#### What to produce
Substitute "interface assistant" for "GUI agent" wherever it occurs in the entries below, and write out all the entries again with nothing else changed.

Entries on where items appear:
....

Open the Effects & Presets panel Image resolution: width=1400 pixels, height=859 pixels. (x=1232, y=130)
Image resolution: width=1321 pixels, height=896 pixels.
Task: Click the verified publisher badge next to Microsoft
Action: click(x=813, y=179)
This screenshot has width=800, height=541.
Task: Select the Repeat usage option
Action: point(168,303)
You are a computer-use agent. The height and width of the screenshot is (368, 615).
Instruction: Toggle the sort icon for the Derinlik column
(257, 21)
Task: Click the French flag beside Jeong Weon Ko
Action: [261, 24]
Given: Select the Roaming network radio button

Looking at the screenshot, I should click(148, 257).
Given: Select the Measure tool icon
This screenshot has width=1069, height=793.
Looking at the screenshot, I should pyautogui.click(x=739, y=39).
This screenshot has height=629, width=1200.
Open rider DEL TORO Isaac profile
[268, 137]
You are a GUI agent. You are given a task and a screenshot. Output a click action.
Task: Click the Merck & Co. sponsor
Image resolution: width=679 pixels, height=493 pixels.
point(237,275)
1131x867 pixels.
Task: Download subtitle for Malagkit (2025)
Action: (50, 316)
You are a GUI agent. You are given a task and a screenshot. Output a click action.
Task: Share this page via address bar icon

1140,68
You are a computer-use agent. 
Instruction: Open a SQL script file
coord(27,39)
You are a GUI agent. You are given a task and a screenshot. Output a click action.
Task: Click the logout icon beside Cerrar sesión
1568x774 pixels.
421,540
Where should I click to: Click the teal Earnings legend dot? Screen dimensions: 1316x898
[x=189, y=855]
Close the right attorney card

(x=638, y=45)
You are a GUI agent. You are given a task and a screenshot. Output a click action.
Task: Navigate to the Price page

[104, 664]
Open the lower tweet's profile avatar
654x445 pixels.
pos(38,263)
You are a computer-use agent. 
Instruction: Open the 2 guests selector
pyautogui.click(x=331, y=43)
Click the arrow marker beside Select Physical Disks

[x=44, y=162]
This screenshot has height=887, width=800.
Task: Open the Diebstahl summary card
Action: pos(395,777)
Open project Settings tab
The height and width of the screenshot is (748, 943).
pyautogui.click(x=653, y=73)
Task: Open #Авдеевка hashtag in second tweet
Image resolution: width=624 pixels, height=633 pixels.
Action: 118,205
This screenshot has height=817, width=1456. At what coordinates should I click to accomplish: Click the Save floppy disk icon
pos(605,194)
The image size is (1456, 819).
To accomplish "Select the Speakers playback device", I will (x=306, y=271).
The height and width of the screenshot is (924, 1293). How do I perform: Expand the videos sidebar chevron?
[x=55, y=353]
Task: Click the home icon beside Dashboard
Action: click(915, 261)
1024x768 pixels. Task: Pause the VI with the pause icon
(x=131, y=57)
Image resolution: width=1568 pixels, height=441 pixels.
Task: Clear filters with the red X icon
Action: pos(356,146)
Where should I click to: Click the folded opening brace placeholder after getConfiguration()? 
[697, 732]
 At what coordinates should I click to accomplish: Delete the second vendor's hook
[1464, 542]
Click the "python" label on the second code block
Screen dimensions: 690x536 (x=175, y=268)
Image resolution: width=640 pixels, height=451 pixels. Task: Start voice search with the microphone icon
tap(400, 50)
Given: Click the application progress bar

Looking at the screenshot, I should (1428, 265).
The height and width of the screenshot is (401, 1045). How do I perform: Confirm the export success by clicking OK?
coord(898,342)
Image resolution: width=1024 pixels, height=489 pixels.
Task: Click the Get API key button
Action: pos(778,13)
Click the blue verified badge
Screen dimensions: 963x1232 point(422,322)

....

#### Task output
Open the Effects & Presets panel Image resolution: width=1400 pixels, height=859 pixels. (x=1232, y=130)
Image resolution: width=1321 pixels, height=896 pixels.
Task: Click the verified publisher badge next to Microsoft
Action: click(x=813, y=179)
This screenshot has width=800, height=541.
Task: Select the Repeat usage option
Action: point(168,303)
You are a computer-use agent. The height and width of the screenshot is (368, 615).
Instruction: Toggle the sort icon for the Derinlik column
(257, 21)
Task: Click the French flag beside Jeong Weon Ko
Action: [261, 24]
Given: Select the Roaming network radio button

Looking at the screenshot, I should click(148, 257).
Given: Select the Measure tool icon
This screenshot has width=1069, height=793.
Looking at the screenshot, I should pyautogui.click(x=739, y=39).
This screenshot has height=629, width=1200.
Open rider DEL TORO Isaac profile
[268, 137]
You are a interface assistant. You are given a task and a screenshot. Output a click action.
Task: Click the Merck & Co. sponsor
Image resolution: width=679 pixels, height=493 pixels.
point(237,275)
1131x867 pixels.
Task: Download subtitle for Malagkit (2025)
Action: (50, 316)
You are a interface assistant. You are given a task and a screenshot. Output a click action.
Task: Share this page via address bar icon

1140,68
You are a computer-use agent. 
Instruction: Open a SQL script file
coord(27,39)
You are a interface assistant. You are given a task and a screenshot. Output a click action.
Task: Click the logout icon beside Cerrar sesión
1568x774 pixels.
421,540
Where should I click to: Click the teal Earnings legend dot? Screen dimensions: 1316x898
[x=189, y=855]
Close the right attorney card

(x=638, y=45)
You are a interface assistant. You are given a task and a screenshot. Output a click action.
Task: Navigate to the Price page

[104, 664]
Open the lower tweet's profile avatar
654x445 pixels.
pos(38,263)
You are a computer-use agent. 
Instruction: Open the 2 guests selector
pyautogui.click(x=331, y=43)
Click the arrow marker beside Select Physical Disks

[x=44, y=162]
This screenshot has height=887, width=800.
Task: Open the Diebstahl summary card
Action: pos(395,777)
Open project Settings tab
The height and width of the screenshot is (748, 943).
pyautogui.click(x=653, y=73)
Task: Open #Авдеевка hashtag in second tweet
Image resolution: width=624 pixels, height=633 pixels.
Action: 118,205
This screenshot has height=817, width=1456. At what coordinates should I click to accomplish: Click the Save floppy disk icon
pos(605,194)
The image size is (1456, 819).
To accomplish "Select the Speakers playback device", I will (x=306, y=271).
The height and width of the screenshot is (924, 1293). How do I perform: Expand the videos sidebar chevron?
[x=55, y=353]
Task: Click the home icon beside Dashboard
Action: click(915, 261)
1024x768 pixels. Task: Pause the VI with the pause icon
(x=131, y=57)
Image resolution: width=1568 pixels, height=441 pixels.
Task: Clear filters with the red X icon
Action: pos(356,146)
Where should I click to: Click the folded opening brace placeholder after getConfiguration()? 
[697, 732]
 At what coordinates should I click to accomplish: Delete the second vendor's hook
[1464, 542]
Click the "python" label on the second code block
Screen dimensions: 690x536 (x=175, y=268)
Image resolution: width=640 pixels, height=451 pixels. Task: Start voice search with the microphone icon
tap(400, 50)
Given: Click the application progress bar

Looking at the screenshot, I should (1428, 265).
The height and width of the screenshot is (401, 1045). How do I perform: Confirm the export success by clicking OK?
coord(898,342)
Image resolution: width=1024 pixels, height=489 pixels.
Task: Click the Get API key button
Action: pos(778,13)
Click the blue verified badge
Screen dimensions: 963x1232 point(422,322)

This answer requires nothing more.